3
$\begingroup$

I have been on this one for hours, cant figure out how to write this in the proper format/wording.

Let $f$ and $g$ be functions from $\mathbb{R}$ to $\mathbb{R}$. For the sum and product of $f$ and $g$, determine which statements are true. If true provide a proof; if false, provide a counterexample.

  1. If $f$ and $g$ are bounded, then $f + g$ is bounded.
  2. If $f$ and $g$ are bounded, then $fg$ is bounded.
  3. If both $f + g$ and $fg$ are bounded, then $f$ and $g$ are bounded.

Any help is appreciated, thanks :)

  • 0
    For 2) it's worth clarifying whether the question is about 'bounded in absolute value' or just 'bounded above'; the answer for the latter is different than the answer (given below) for the former, in particular if both $f$ and $g$ can go hugely negative.2011-01-24

3 Answers 3

5

a) That $f$ is bounded means that $|f(x)| \leq C$ for all $x$. Similarly $|g(x)| \leq D$ for all $x$. Therefore the triangle inequality gives $|f(x) + g(x)| \leq |f(x)| + |g(x)| \leq C + D$ for all $x$ and hence $f+g$ is bounded by $C + D$.

b) is similar but easier

c) $f^2 + g^2 = |f^2 + g^2| = |(f + g)^{2} - 2fg| \leq |f + g|^2 + 2|fg|$ and the last term is bounded by assumption and a) and b).

  • 1
    @1337holiday: we have $0 \leq |f(x)|^2 = f^2 \leq f^2 + g^2$, so $|f|^2$ is bounded.

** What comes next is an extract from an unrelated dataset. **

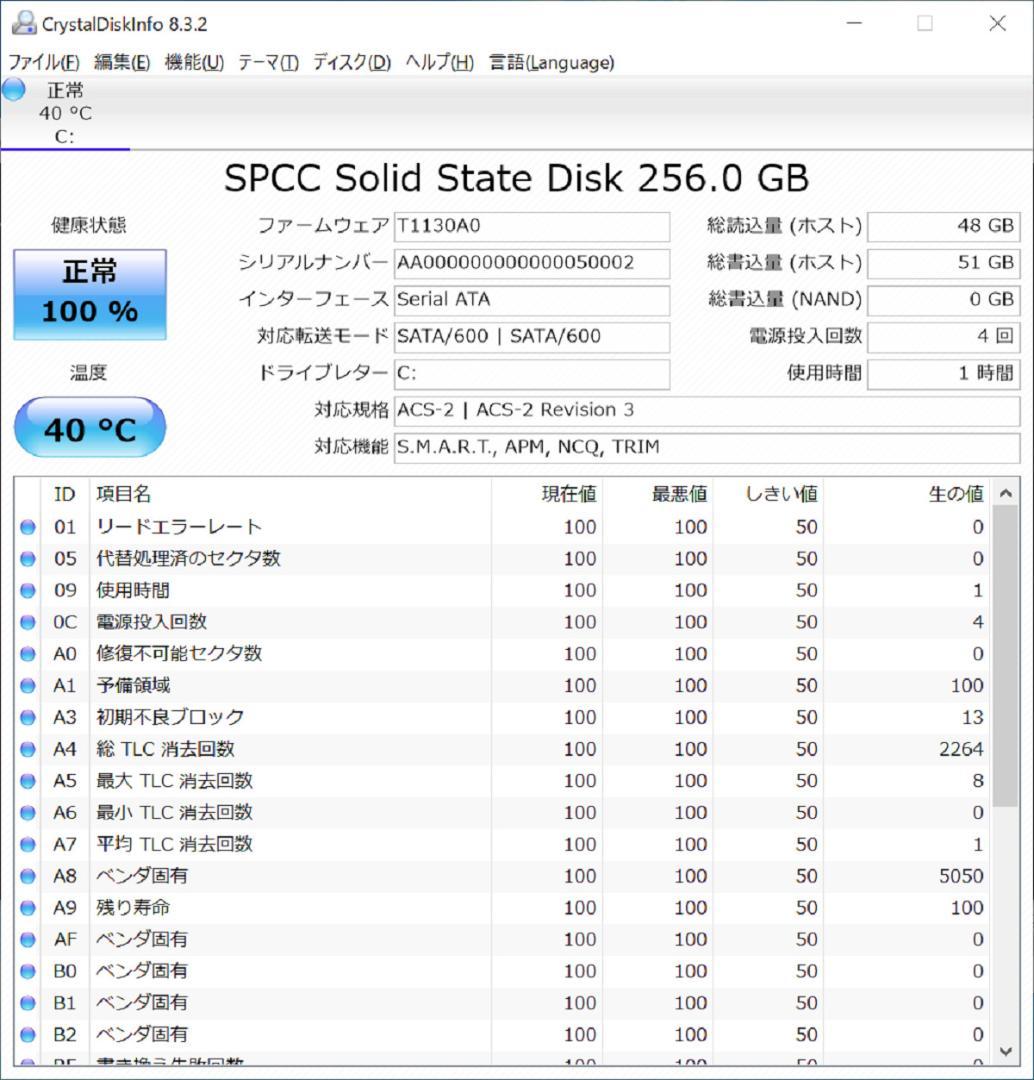The width and height of the screenshot is (1034, 1080).
Task: Select the シリアルナンバー field
Action: pyautogui.click(x=533, y=262)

If $|f(x)| \geq 1$ then $|f(x)| \leq |f(x)|^{2}$ otherwise $|f(x)| \leq 1$. So together this gives $|f(x)| \leq \max{\{|f(x)|^2, 1\}} \leq \max{\{1,|f(x) + g(x)|^2 + 2|f(x)g(x)|\}} \leq C'$ for all $x$.2011-01-24
2

Remember the definition of bounded: A function $h\colon\mathbb{R}\to\mathbb{R}$ is bounded if and only if there exist number $M,N\gt 0$ such that for all $r\in\mathbb{R}$, $-N \leq f(r) \leq M$.

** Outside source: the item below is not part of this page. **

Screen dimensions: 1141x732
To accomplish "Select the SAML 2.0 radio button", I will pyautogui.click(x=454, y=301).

Intuitively, the graph of $f$ goes neither "too high" nor "too low".

So, suppose that $f$ and $g$ are both bounded. That means that there the values of $f$ don't get bigger than some $M_1\gt 0$, and the values of $g$ don't get bigger than some $M_2\gt 0$. When you take $(f+g)(r) = f(r)+g(r)$, how big can the number $f(r)+g(r)$ be, given that $f(r)\leq M_1$ and $g(r)\leq M_2$?

How about discussing how small they can be, given that you know there are numbers $N_1$ and $N_2$ such that $f(r)\geq N_1$ and $g(r)\geq N_2$?

How about the product? That's a bit harder because of the signs, so try working with $|fg|$, $|f|$, and $|g|$. Notice that if $-N\leq f(r)\leq M$, then $0\leq f(r) \leq \max\{M,N\}$ (verify this!).

Number $3$ is a bit trickier... first question: can the sum of two functions, each of which is not bounded, be bounded? Yes: consider for instance $f(x) = x$, which is not bounded, and $g(x) = 1-x$, which is also not bounded. What is $f+g$? Of course, this example does not satisfy that $fg$ is bounded (here, $fg(x) = x-x^2$, which is unbounded). And it's easy to come up with unbounded examples with their product bounded (just make sure that whenever $f$ gets out of control, $g$ "cancels it out").

Perhaps you may want to check that if $ff$ (the product of $f$ with itself) is bounded, then so is $f$, and then consider Theo Buehler's answer.

  • 0
    @1337holiday: Although I used different numbers for the upper and lower bound, you don't have to: $\max\{M,N\}$ means "the largest of $M$ and $N$". It's not hard to check that if $-N\leq f(r)\leq M$ for all $r$, you can replace $M$ by anything larger than $M$, and $N$ by anything larger than $N$, and the inequalities still hold; so you can just take $S=\max\{M,N\}$, and then you will have $-S\leq f(r)\leq S$. This is exactly equivalent to $|f(r)|\leq S$. In essence, you can define *bounded* using the absolute value instead, and it comes out to be the same.2011-01-24
1

For a and b, you have that $f(x)\le f_{max}$ and similarly for g. What does that tell you about $f(x)+g(x)$ and $f(x)g(x)$? c is harder-it is easy for one of the conditions like $f(x)=-g(x)$ for the sum and $f(x)=0$ for the product, but for both together?